Dirigido por Mary Bronstein, Se Eu Tivesse Pernas, Eu Te Chutaria
transita entre o horror, a comédia, o drama e o surrealismo para acompanhar a
ansiedade constante da maternidade, em especial quando uma mãe tenta lidar com
tudo sozinha, cuidando da filha, tendo uma profissão e ainda lidando com os
problemas do lar. É um exame angustiante de uma mulher em crise que não dá ao
espectador ou a sua protagonista um instante para respirar.
Crise maternal
A narrativa é protagonizada por
Linda (Rose Byrne) uma mulher lidando com uma misteriosa doença que acomete a
filha, obrigando a garota a usar uma sonda.

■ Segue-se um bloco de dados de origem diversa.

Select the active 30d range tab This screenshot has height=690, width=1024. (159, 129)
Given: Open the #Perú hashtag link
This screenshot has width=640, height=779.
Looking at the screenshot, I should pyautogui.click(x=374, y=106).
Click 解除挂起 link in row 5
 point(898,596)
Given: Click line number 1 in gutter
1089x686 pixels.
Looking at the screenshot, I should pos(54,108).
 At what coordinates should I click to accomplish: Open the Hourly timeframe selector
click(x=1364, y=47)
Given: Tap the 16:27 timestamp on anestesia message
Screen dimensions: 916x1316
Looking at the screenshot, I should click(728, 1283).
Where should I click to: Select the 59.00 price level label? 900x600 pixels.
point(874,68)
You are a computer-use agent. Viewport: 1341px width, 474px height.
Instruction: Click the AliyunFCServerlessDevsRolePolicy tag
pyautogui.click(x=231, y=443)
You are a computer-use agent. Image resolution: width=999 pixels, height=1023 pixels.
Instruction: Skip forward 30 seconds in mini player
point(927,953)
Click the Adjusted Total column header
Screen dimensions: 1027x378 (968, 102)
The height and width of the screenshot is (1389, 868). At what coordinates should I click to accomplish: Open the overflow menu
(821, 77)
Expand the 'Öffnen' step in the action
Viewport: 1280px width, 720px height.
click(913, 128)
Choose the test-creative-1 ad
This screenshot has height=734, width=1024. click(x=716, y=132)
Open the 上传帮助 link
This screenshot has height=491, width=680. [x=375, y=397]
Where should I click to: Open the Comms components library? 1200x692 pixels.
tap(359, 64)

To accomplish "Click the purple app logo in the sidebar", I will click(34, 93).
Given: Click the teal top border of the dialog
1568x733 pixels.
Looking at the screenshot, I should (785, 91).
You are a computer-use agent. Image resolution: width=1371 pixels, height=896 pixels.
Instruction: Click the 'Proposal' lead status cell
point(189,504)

Ela também se encontra morando em
um quarto de hotel, já que o teto de seu apartamento desabou por conta de mofo
e de encanamento defeituoso. Ela lida com tudo isso sozinha já que o marido
(Christian Slater) é um militar que trabalha longe. Linda trabalha como
terapeuta e uma de suas pacientes, a jovem mãe Caroline (Danielle Macdonald),
desaparece no meio de uma sessão e deixa seu bebê no consultório. Linda faz
terapia para tentar enfrentar todas essas crises, mas sente que seu terapeuta
(Conan O’Brien) não dá a mínima para ela.